Gloucester is a city, district and county town of Gloucestershire in the South West region of England. Gloucester lies close to the Welsh border, and on the River Severn, approximately north-east of Bristol, and south-southwest of Birmingham.
A cathedral city, capital of its county which was built on a flat spot of land, Gloucester is situated on the River Severn and the Bristol and Birmingham Railway.
Gloucester was founded in AD 97 by the Romans under Emperor Nerva as Colonia Glevum Nervensis, and was granted its first charter in 1155 by King Henry II. Economically, the city is dominated by the service industries, and has a strong financial and business sector, being home to the bank Cheltenham & Gloucester and historically was prominent in the aerospace industry.
The existence of a British settlement at Gloucester (Caer Glow, Gleawecastre, Gleucestre) is not confirmed by any direct evidence, but Gloucester was the Roman municipality of Colonia Nervia Glevensium, or Glevum, founded in the reign of Nerva. Parts of the walls can be traced, and many remains and coins have been found, though inscriptions are scarce. Evidence for some civic life after the end of Roman Britain includes the mention in the Historia Brittonum that Vortigern's grandfather ruled Gloucester. According to the Anglo-Saxon Chronicle, Gloucester was part of Wessex from the Battle of Deorham in 577 until 584, when it came under the control of Mercia.
Gloucester (Glowancestre, 1282) derives from the Anglo-Saxon for fort (Old English ceaster) preceded by the Roman stem Glev- (pronounced glaiw). In Old Welsh, the city was known as Caerloyw, caer = castle, and loyw from gloyw = glowing/bright. Gloucester was captured by the Saxons in 577. Its situation on a navigable river, and the foundation in 681 of the abbey of St Peter by Æthelred, favoured the growth of the town; and before the Norman Conquest of England, Gloucester was a borough governed by a portreeve, with a castle which was frequently a royal residence, and a mint. In the early tenth century the remains of Saint Oswald were brought to a small church in Gloucester, bringing many pilgrims to the town.

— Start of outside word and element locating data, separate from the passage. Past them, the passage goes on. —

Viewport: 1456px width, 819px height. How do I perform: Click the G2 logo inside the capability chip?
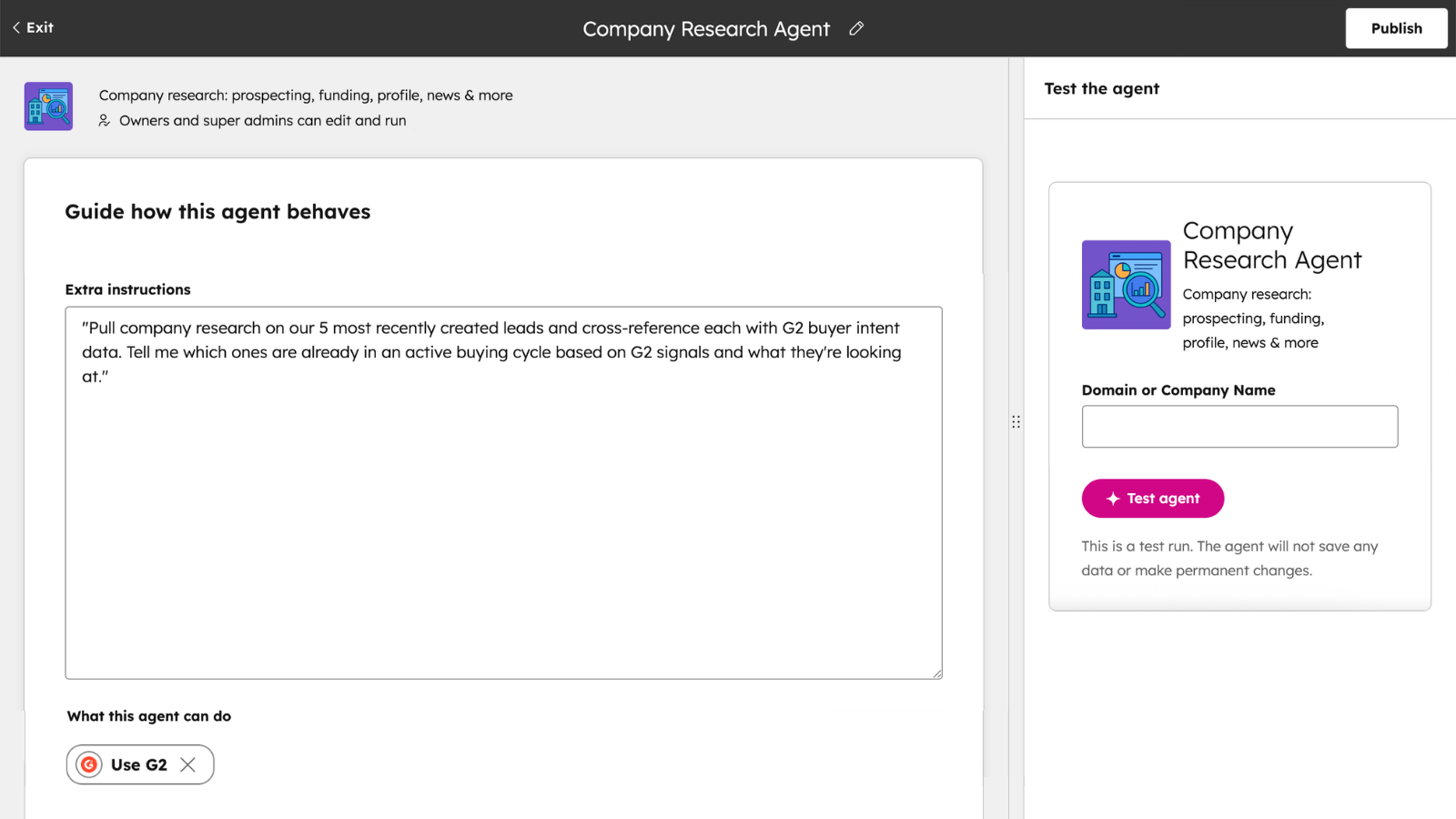pyautogui.click(x=88, y=764)
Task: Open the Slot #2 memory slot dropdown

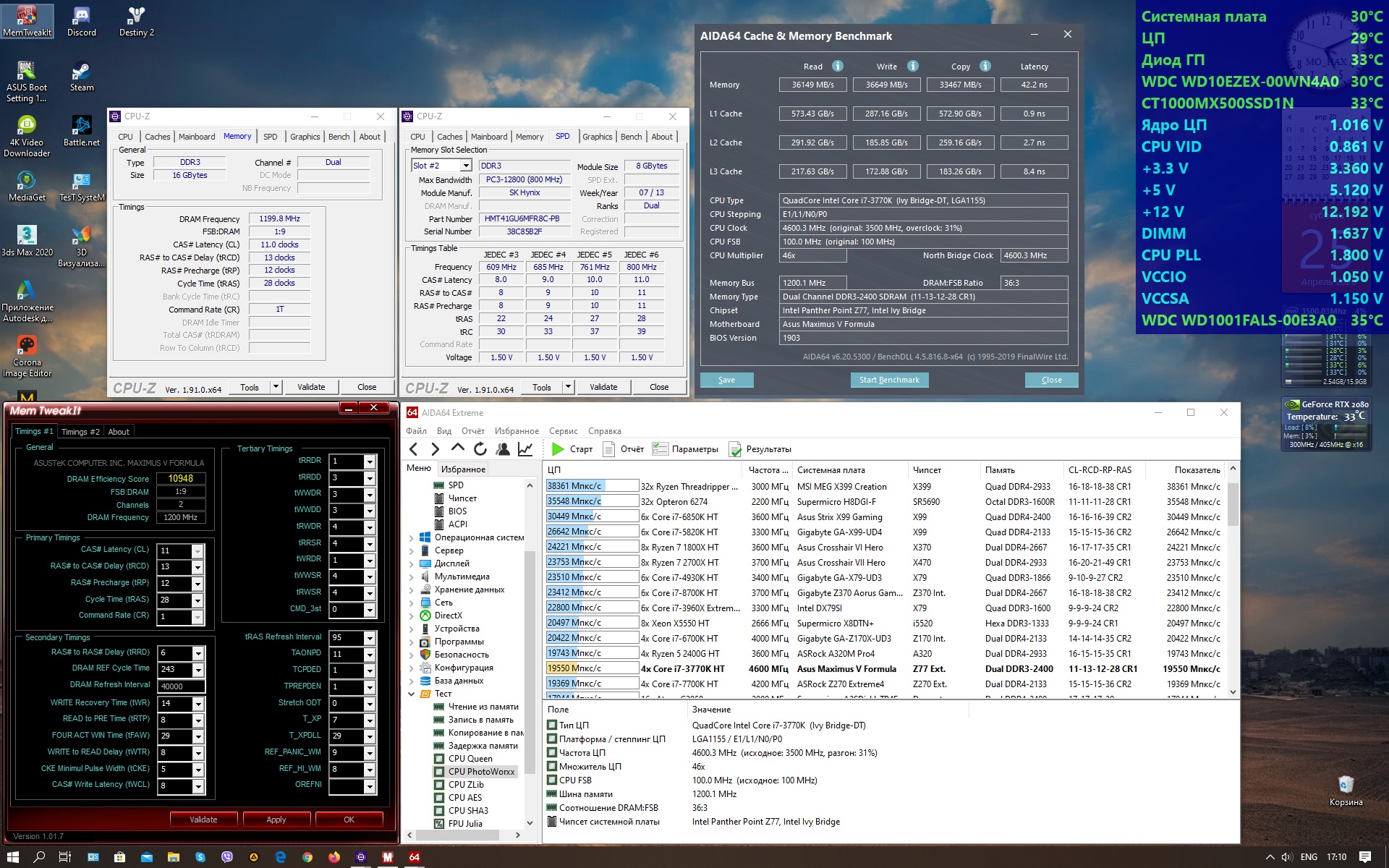Action: [x=466, y=166]
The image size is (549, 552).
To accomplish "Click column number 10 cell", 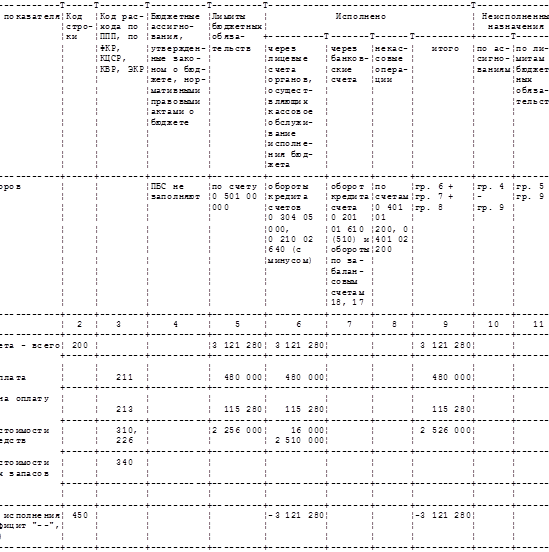I will (x=493, y=324).
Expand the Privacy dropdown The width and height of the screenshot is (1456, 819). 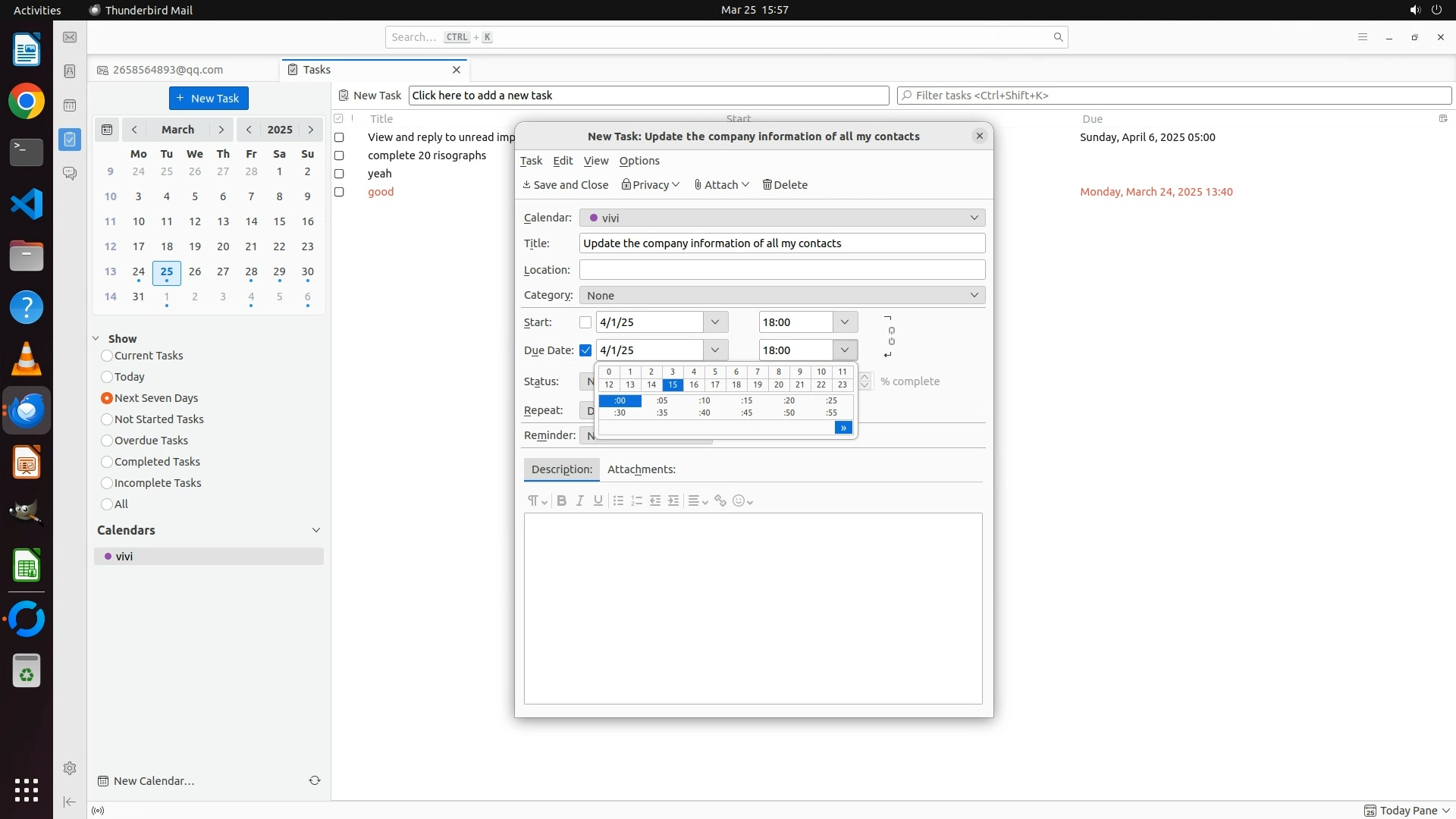click(x=651, y=185)
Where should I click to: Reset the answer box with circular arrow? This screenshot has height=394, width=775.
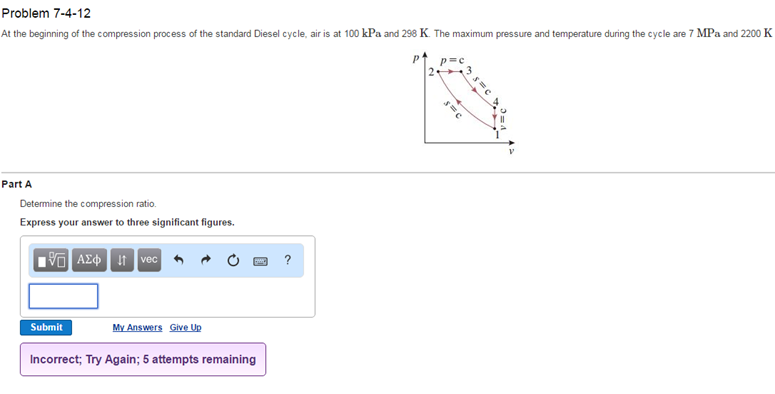[x=233, y=260]
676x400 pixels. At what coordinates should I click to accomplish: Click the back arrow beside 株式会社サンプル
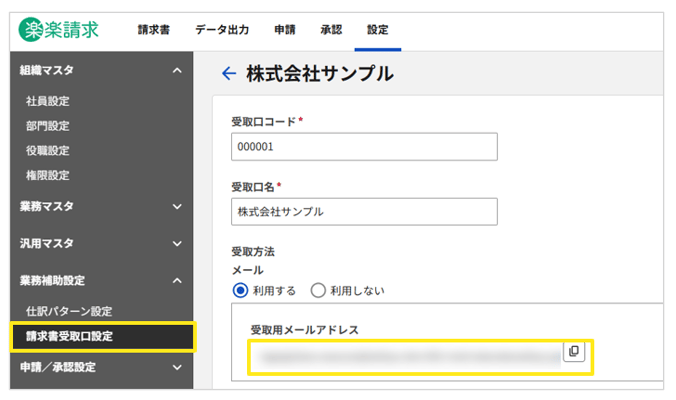point(228,73)
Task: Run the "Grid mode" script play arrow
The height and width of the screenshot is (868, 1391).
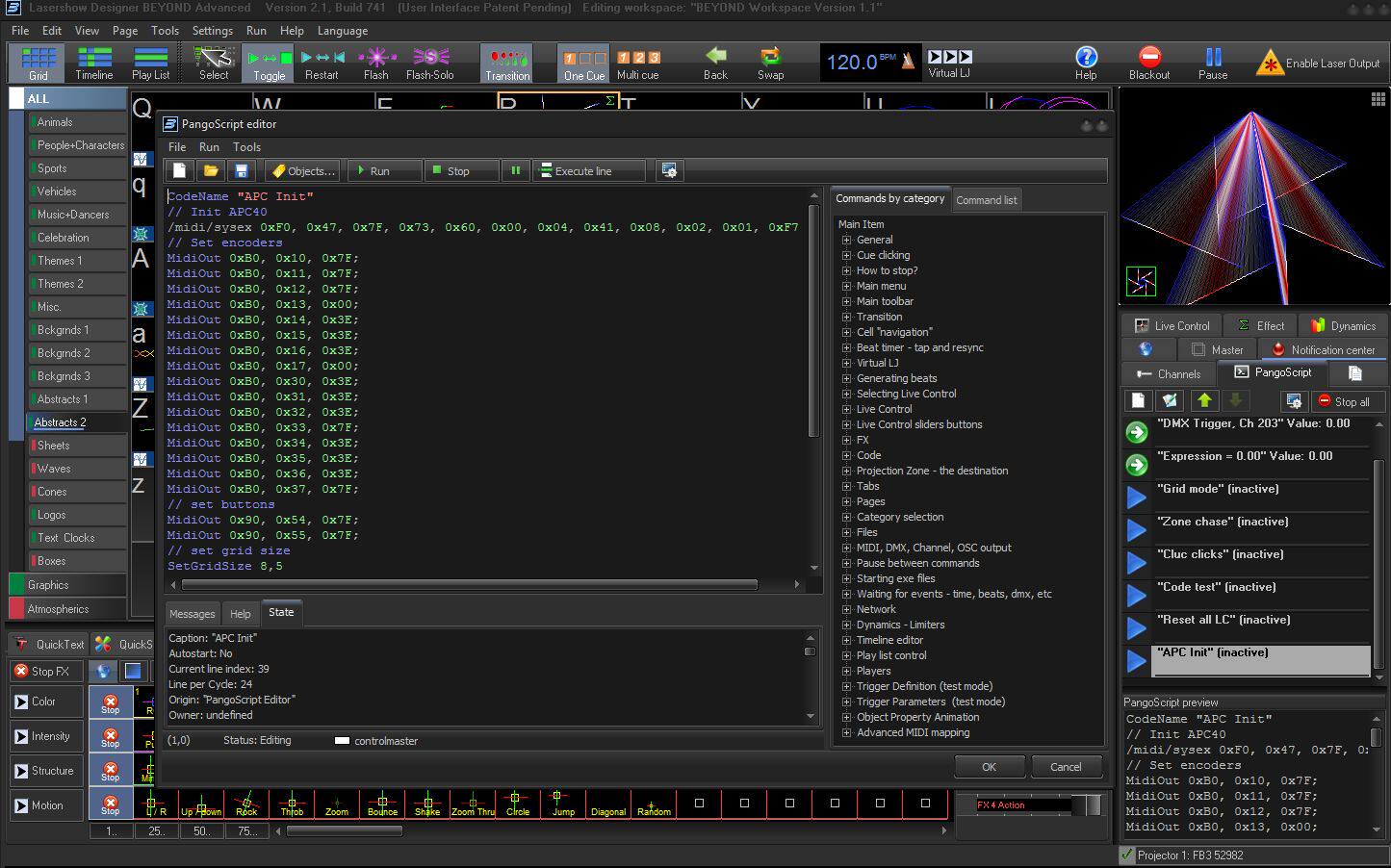Action: (x=1137, y=497)
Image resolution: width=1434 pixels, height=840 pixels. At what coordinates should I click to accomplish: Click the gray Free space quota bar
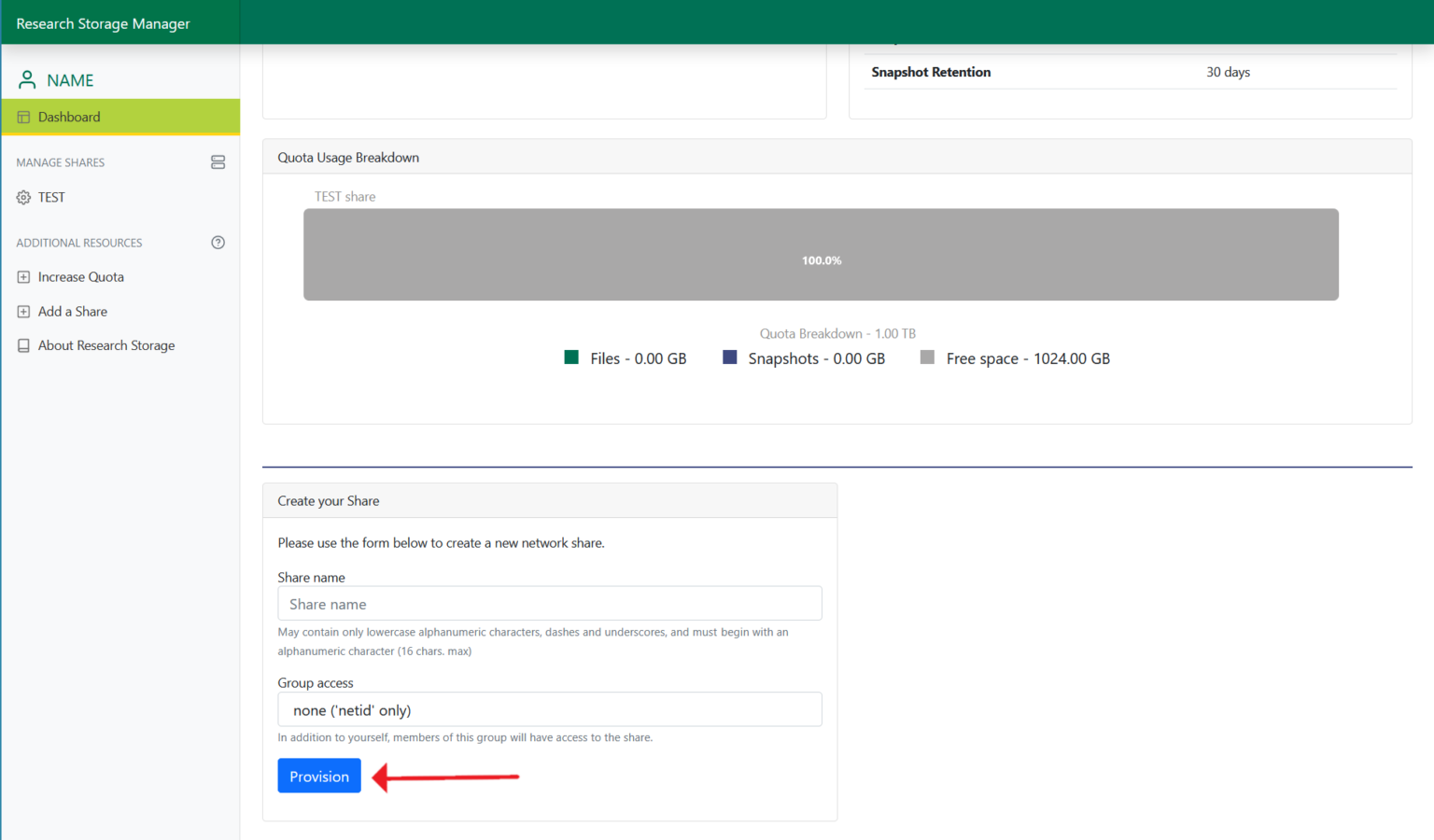[821, 254]
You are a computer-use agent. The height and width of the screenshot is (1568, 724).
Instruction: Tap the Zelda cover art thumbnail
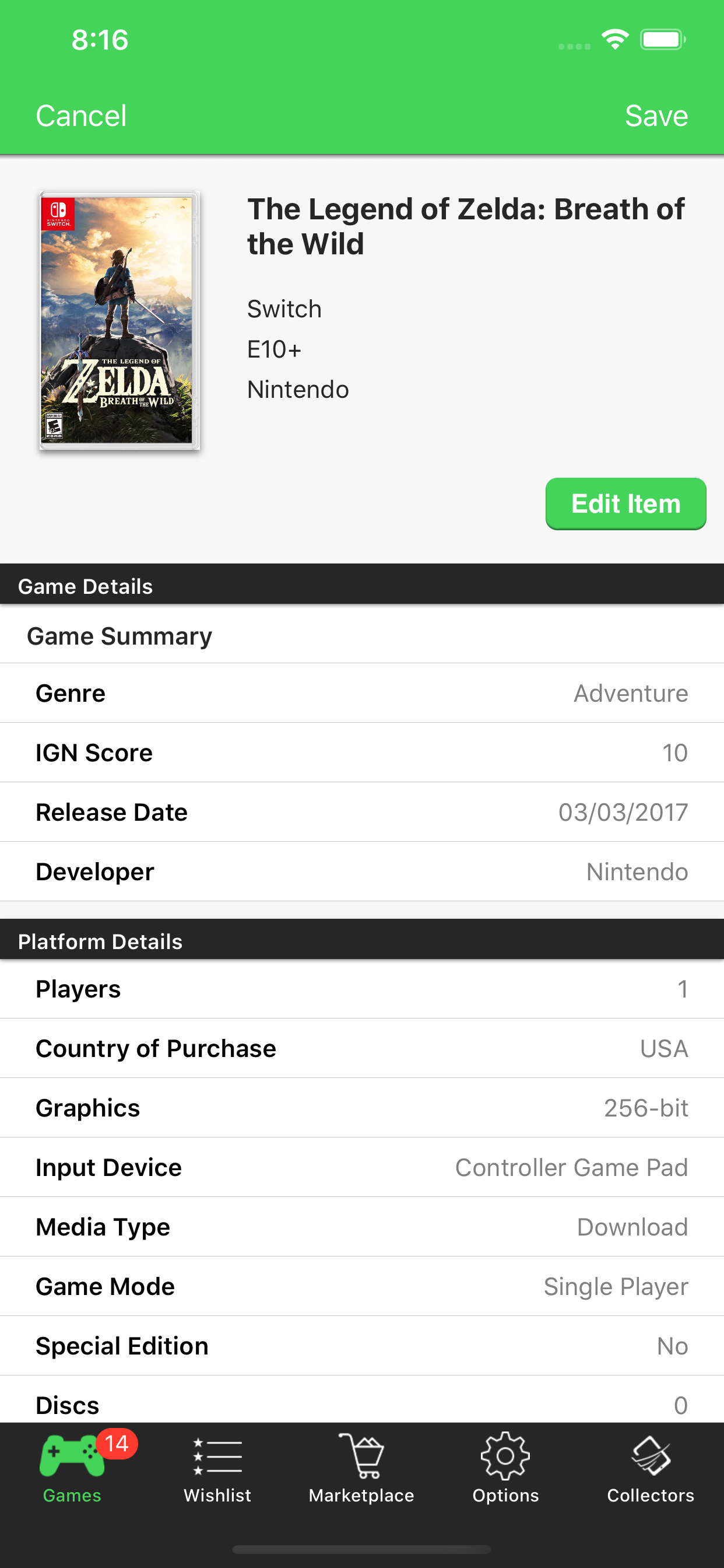(120, 320)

The core street layout dates back to the reign of Ethelfleda in late Saxon times.
The first Earl of Gloucester, Earl Godwine, was succeeded nearly a century later by Robert of Gloucester. King Henry II granted the first charter in 1155, which gave the burgesses the same liberties as the citizens of London and Winchester, and a second charter of Henry II gave them freedom of passage on the River Severn. The first charter was confirmed in 1194 by Richard I of England. The privileges of the borough were greatly extended by the charter of King John (1200), which gave freedom from toll throughout the kingdom and from pleading outside the borough.
In the Middle Ages the main export was wool which came from the Cotswolds and was processed in Gloucester; other exports included leather and iron (tools and weapons). Gloucester also had a large fishing industry at that time.
In 1223 thatched roofs were banned after a massive fire that destroyed a part of Gloucester.
In November 2011 a unique coin, dated to 1077–1080, was discovered, just north of the city, featuring the name of the moneyer Silacwine and its place of minting. The Portable Antiquities Scheme said that, until the coin was discovered, there had been no known examples of William I coins minted in Gloucester in this period.
Tudor and Stuart times
Subsequent charters were numerous. Gloucester was incorporated by King Richard III in 1483, the town being made a county in itself. This charter was confirmed in 1489 and 1510, and other charters of incorporation were received by Gloucester from Queen Elizabeth I and King James I.
In 1580 Gloucester was awarded the status of a port by Queen Elizabeth I.
The spring of 1994 saw the arrest of Fred West and his wife Rosemary West for the murder of 12 women and girls who went missing between 1967 and 1987 – including two of their daughters. Their home, 25 Cromwell Street, where the remains of many of the victims were buried, was later demolished and a public walkway laid in its place.
In July 2007, Gloucester was hit badly by a flood that struck Gloucestershire and its surrounding areas. Hundreds of homes were flooded, but the event was most memorable because of its wider impact – about 40,000 people were without power for 24 hours, and the entire city (plus surrounding areas) was without piped water for 17 days.
In 2009, Gloucester Day was revived as an annual day of celebration of Gloucester's history and culture. The day originally dates from the lifting of the Siege of Gloucester in 1643, during which the city held out against Royalist forces during the First English Civil War.